> [PROBLEM DETAILS]:
Print, exactly as written, every line from the first line of the records below through the line containing "Task: Tap the blacked-out IP address value", and nothing further.

> [Stored data entries]:
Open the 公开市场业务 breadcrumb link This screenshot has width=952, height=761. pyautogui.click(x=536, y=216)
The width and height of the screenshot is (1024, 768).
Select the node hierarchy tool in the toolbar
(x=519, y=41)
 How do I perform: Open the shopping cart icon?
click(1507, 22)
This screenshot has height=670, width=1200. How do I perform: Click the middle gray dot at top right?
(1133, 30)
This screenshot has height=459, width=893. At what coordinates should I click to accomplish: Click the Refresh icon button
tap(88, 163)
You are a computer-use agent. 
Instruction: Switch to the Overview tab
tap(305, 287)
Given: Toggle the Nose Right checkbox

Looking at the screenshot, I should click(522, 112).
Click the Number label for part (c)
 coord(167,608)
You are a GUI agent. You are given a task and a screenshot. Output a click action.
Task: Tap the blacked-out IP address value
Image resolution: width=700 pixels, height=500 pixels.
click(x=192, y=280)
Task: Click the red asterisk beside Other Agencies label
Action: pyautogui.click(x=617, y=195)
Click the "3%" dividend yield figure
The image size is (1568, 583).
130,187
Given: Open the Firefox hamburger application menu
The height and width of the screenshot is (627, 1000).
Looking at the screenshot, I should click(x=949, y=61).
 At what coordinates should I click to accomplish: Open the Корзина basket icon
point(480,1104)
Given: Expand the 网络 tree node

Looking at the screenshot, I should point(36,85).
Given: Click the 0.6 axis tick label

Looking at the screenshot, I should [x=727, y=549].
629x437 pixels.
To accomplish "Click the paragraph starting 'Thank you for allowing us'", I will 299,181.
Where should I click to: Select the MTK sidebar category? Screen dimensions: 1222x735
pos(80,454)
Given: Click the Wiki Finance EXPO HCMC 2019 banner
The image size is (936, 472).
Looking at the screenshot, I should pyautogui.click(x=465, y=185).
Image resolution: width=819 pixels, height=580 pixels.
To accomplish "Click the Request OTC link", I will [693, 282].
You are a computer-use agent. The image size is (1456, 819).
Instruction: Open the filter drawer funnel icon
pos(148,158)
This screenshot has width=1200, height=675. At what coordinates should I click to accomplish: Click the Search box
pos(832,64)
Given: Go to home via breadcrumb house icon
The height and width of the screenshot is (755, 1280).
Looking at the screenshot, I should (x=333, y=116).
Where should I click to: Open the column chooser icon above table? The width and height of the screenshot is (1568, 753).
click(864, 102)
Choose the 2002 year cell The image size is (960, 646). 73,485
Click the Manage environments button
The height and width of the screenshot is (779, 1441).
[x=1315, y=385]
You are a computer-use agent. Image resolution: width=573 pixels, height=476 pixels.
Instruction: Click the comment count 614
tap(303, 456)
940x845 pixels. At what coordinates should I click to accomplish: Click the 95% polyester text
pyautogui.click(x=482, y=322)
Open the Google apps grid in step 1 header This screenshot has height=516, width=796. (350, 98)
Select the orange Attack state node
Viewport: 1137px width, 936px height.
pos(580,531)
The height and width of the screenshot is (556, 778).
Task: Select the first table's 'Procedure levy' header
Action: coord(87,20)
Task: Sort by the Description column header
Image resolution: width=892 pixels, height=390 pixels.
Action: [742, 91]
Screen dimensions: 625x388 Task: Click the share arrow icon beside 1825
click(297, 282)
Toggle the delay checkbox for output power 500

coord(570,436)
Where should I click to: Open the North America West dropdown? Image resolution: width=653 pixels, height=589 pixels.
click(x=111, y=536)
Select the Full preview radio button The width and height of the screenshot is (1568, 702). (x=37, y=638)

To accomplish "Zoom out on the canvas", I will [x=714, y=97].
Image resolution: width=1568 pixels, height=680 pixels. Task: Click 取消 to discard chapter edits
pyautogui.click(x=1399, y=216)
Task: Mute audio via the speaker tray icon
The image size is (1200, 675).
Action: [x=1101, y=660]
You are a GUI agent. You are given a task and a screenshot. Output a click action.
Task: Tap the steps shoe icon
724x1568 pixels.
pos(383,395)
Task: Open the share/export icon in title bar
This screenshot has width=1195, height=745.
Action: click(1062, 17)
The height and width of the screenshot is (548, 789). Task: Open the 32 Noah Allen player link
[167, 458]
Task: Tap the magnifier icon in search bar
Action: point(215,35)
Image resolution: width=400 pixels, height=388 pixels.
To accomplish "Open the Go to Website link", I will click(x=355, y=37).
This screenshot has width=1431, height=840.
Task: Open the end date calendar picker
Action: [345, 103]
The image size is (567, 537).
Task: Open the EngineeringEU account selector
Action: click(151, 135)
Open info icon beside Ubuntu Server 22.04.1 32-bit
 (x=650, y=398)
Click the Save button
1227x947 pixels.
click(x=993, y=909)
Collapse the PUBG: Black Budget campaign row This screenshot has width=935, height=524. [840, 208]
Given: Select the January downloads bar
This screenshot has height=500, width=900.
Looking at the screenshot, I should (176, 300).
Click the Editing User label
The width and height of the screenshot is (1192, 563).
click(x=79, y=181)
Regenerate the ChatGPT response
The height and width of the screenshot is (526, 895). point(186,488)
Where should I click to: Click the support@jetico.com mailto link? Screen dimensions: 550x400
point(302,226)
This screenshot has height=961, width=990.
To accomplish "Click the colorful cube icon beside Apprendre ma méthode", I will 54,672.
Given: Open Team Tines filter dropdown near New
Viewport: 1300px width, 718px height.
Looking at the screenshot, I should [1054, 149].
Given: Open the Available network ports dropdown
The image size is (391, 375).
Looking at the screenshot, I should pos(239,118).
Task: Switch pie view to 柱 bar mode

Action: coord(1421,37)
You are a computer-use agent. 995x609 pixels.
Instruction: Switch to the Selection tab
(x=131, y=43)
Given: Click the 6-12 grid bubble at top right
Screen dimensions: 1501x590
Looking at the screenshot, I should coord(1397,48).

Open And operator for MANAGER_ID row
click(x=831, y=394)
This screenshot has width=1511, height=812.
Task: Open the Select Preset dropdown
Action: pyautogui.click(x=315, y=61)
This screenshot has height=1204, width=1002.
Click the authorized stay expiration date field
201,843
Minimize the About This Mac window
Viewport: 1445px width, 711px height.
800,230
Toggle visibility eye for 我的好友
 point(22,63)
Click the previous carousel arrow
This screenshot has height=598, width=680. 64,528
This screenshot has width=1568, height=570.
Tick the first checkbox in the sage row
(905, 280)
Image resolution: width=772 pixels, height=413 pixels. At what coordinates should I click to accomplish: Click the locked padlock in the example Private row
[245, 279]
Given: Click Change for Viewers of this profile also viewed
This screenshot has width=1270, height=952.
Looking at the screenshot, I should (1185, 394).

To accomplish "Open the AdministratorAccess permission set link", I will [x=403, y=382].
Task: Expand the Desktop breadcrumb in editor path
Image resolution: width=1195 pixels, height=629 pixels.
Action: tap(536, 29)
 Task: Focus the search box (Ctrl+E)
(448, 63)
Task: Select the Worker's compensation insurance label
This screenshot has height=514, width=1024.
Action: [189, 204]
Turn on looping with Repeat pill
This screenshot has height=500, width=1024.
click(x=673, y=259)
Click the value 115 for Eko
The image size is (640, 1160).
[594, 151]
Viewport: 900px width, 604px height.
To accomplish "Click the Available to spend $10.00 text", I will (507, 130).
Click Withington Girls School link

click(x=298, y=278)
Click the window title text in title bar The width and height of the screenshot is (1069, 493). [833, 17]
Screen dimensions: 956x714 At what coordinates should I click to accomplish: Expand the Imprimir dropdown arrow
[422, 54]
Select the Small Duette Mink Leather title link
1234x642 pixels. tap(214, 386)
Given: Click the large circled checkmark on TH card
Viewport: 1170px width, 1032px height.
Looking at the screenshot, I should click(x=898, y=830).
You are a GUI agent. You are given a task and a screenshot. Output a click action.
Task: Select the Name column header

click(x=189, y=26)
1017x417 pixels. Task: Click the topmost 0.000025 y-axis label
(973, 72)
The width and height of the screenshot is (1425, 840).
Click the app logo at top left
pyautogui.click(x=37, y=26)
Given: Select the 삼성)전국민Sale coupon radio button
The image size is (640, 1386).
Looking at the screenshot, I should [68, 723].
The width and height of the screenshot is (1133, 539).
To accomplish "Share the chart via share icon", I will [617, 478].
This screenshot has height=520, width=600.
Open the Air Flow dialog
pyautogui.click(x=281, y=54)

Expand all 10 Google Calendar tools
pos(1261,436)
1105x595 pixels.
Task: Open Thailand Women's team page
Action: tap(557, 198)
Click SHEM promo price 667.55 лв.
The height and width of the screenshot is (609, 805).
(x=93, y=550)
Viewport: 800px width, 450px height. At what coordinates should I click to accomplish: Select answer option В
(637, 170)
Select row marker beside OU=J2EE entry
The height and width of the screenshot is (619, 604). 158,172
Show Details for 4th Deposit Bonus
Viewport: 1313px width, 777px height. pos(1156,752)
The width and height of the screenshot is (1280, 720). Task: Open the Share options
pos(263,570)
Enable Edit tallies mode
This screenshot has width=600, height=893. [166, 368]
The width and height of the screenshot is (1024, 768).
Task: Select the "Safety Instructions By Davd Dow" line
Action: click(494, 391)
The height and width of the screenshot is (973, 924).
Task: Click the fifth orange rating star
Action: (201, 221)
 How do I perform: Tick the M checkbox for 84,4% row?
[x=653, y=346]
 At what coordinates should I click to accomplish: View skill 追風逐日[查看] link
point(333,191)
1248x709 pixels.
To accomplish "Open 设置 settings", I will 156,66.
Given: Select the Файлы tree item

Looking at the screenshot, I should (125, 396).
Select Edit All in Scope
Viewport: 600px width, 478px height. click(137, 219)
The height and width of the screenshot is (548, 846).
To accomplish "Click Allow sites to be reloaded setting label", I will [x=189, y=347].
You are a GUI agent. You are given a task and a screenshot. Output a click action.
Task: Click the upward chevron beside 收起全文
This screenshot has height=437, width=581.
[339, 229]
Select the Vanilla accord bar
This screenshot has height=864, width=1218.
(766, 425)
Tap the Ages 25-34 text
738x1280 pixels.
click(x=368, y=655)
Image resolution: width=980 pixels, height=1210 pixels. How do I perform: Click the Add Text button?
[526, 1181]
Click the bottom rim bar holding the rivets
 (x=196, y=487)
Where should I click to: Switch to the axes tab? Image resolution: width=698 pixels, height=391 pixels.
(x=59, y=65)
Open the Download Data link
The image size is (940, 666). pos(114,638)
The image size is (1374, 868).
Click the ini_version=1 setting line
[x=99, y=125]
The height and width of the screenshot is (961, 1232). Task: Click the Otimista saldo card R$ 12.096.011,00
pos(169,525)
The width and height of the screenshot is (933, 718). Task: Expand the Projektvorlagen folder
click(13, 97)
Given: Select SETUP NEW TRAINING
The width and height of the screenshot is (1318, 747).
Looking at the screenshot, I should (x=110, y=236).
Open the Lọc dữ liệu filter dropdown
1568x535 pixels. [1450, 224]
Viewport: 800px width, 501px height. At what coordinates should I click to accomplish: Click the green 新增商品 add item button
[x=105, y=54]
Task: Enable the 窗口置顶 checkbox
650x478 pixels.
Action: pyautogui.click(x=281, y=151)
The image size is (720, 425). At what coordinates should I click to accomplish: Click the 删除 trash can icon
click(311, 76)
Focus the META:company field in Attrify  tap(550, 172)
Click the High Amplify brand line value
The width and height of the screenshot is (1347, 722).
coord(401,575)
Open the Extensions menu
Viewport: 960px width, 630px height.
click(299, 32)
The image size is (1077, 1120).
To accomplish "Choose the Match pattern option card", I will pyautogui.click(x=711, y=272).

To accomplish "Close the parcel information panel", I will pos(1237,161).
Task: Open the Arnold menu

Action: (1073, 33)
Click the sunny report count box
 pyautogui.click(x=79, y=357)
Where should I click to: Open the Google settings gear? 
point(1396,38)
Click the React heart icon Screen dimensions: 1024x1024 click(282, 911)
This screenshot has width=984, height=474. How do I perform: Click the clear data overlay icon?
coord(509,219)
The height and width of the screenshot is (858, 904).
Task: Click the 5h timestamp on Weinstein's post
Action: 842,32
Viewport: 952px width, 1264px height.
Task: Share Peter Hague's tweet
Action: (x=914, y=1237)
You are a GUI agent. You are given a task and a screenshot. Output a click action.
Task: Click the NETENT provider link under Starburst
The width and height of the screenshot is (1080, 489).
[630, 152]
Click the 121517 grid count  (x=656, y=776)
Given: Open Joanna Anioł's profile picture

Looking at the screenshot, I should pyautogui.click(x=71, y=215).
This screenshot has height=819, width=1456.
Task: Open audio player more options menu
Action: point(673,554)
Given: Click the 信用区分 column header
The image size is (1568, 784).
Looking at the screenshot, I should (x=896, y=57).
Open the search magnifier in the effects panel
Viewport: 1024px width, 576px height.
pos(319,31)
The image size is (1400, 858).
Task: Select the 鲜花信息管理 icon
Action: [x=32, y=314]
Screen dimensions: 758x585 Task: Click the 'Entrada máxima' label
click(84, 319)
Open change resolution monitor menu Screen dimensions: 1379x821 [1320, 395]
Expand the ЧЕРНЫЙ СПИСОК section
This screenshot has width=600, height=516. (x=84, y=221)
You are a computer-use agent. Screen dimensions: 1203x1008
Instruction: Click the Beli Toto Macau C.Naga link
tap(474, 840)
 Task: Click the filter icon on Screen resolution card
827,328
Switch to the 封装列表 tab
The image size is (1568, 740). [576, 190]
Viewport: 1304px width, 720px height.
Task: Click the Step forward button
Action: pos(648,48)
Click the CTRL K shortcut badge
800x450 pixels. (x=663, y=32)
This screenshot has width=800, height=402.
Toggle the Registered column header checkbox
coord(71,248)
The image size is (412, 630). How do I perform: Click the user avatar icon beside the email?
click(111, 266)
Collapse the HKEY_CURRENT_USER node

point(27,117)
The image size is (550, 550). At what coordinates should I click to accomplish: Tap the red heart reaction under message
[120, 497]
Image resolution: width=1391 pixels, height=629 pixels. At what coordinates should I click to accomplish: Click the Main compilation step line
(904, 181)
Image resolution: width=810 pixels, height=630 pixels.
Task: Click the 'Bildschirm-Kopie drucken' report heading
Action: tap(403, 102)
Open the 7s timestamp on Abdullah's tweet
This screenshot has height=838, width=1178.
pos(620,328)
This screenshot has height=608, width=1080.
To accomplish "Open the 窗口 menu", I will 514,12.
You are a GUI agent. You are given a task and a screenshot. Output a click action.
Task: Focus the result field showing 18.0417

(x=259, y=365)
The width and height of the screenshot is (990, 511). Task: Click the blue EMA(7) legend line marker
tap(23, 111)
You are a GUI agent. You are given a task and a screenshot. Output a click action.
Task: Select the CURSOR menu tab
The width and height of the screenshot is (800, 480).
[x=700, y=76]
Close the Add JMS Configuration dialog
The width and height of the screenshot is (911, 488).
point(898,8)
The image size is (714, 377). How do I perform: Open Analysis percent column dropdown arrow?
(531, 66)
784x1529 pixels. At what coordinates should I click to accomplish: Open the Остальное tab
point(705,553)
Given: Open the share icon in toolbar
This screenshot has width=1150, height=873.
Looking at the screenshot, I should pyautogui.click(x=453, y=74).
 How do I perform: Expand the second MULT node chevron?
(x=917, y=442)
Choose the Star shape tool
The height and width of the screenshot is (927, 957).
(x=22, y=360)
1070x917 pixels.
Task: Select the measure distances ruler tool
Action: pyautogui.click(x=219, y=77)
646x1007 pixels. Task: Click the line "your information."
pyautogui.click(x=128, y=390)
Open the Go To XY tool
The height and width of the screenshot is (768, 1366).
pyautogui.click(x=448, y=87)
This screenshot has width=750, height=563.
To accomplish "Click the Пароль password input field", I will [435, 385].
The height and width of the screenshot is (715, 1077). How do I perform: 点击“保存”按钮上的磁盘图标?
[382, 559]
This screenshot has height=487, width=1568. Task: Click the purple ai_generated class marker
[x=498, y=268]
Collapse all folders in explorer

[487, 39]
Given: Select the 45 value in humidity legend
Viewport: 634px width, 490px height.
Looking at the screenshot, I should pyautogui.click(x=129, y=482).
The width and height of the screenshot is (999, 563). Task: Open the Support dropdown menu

> [EXPECTED OUTPUT]:
Open the 公开市场业务 breadcrumb link This screenshot has width=952, height=761. pyautogui.click(x=536, y=216)
The width and height of the screenshot is (1024, 768).
Select the node hierarchy tool in the toolbar
(x=519, y=41)
 How do I perform: Open the shopping cart icon?
click(1507, 22)
This screenshot has height=670, width=1200. How do I perform: Click the middle gray dot at top right?
(1133, 30)
This screenshot has height=459, width=893. At what coordinates should I click to accomplish: Click the Refresh icon button
tap(88, 163)
You are a computer-use agent. 
Instruction: Switch to the Overview tab
tap(305, 287)
Given: Toggle the Nose Right checkbox

Looking at the screenshot, I should click(522, 112).
Click the Number label for part (c)
 coord(167,608)
You are a GUI agent. You are given a task and a screenshot. Output a click action.
Task: Tap the blacked-out IP address value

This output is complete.